Google Code Search will offer users a number of different ways to find the code they are looking for. Users can perform search queries based on software license, programming language and by file name.

"We also support regular expressions, so instead of searching for keywords you can search for patterns of words," Stocky explained. "For people that know how to use regular expressions well you can get really specific search and search over some really obscure stuff."

Google is also launching an API for Code Search as part of the launch. The API will utilize Google's GDATA API format.

At launch there will be no Google AdSense ads on the results pages and the Code Search results are not integrated into the main Google index.

One of the possible uses of Google Code Search is for developers to do searches for their own code and see where people are using it. It may also help to combat plagiarism and software license use infractions.

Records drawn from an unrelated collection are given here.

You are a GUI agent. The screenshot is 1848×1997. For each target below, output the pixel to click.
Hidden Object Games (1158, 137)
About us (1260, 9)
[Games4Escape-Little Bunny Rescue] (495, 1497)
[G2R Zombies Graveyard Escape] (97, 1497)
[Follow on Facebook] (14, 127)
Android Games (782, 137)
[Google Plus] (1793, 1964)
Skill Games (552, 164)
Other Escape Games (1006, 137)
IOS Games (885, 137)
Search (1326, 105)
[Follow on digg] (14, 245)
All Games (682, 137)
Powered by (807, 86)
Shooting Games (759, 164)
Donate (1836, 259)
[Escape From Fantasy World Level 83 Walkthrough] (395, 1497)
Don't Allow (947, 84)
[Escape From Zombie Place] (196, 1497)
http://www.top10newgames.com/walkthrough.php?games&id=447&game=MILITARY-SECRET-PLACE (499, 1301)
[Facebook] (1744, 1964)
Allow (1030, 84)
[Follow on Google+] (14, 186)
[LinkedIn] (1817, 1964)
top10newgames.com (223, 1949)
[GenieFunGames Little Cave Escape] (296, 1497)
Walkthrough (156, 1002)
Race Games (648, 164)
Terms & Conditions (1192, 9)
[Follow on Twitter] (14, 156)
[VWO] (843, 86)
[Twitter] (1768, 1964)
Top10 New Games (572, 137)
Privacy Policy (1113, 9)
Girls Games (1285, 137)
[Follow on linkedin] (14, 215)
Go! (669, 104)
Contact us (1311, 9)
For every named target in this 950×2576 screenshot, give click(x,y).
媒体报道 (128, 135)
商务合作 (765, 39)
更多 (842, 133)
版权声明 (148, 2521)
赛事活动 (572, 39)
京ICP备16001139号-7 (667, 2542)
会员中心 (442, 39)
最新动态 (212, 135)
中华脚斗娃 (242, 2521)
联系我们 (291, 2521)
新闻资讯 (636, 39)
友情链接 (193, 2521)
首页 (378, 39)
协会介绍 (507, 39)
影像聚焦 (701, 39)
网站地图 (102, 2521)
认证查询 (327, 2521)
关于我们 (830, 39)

"If you own code and someone else is posting illegally, there is a process where we can remove it from the index," Stocky noted.

Most of the code indexed by Google Code Search is open source-licensed. Stocky noted that Google doesn't believe that much, if any, is proprietary since it's all posted in public places.

"In the case of CVS and SVN there is a password capability so we believe if someone didn't want it to be seen by the outside world they would either have a password or not post it to a public place," Stocky commented.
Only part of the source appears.